Lose on Saturday and they could end August in the relegation zone. But given the illogicality of everything that has happened, there is a temptation to tip West Ham to beat Liverpool precisely because there are few rational reasons to believe it is possible.
This has been a bogey ground. Their last victory at Anfield came in 1963 – the future World Cup winners Geoff Hurst and Martin Peters scoring, just as they would do in the 1966 final – and, while West Ham are struggling to defend, Liverpool have yet to concede a goal this season.
West Ham will be forced into a defensive reshuffle as right-back Carl Jenkinson joins goalkeeper Adrian in serving a suspension. It seems typically perverse, however, that their sole league win came without a specialist right-back, when James Tomkins was performing his best impression of one against Arsenal.
That, in turn, should grant a reprieve to the most expensive defender in West Ham’s history. The £8.5 million (Dh48.2m) Italian Angelo Ogbonna was substituted in the first half of the 4-3 loss to Bournemouth.
“I have to accept the coach’s decision but I was not playing badly,” he wrote on Twitter afterwards.
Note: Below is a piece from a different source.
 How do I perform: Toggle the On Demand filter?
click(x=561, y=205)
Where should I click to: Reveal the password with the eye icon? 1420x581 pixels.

That was a flattering interpretation. It might have been more accurate to say he was not playing as badly as Jenkinson or Aaron Cresswell, the club’s reigning Player of the Year, who endured a particularly harrowing afternoon. West Ham’s full-backs represented two of their success stories under Allardyce last season. They have been exposed in the current campaign.
Bilic’s diamond midfield worked superbly against Arsenal. Leicester manager Claudio Ranieri and his Bournemouth counterpart Eddie Howe identified the lack of width and targeted the isolated full-backs.
West Ham’s rapid change in fortunes was epitomised by Reece Oxford. The 16-year-old midfielder became the second-youngest starter in Premier League history against Arsenal and was rightly praised for a precocious performance against Mesut Ozil. He was then hauled off at half time against Leicester. He missed the Bournemouth game when Kevin Nolan, who is twice his age and at least twice as slow, came in, with Allardyce’s ally becoming Bilic’s lumbering striker.
Five days later, Nolan’s West Ham career ended abruptly. He departed by mutual consent on Thursday.
Riven by suspensions and injuries, their squad already looked stretched as mooted targets such as Alex Song, Simone Zaza and Emmanuel Adebayor have yet to arrive. Under normal circumstances, they would seem ideal opponents for Liverpool, but these are not normal times.
The only predictable thing about West Ham is the unpredictability. The only certainty lies in uncertainty.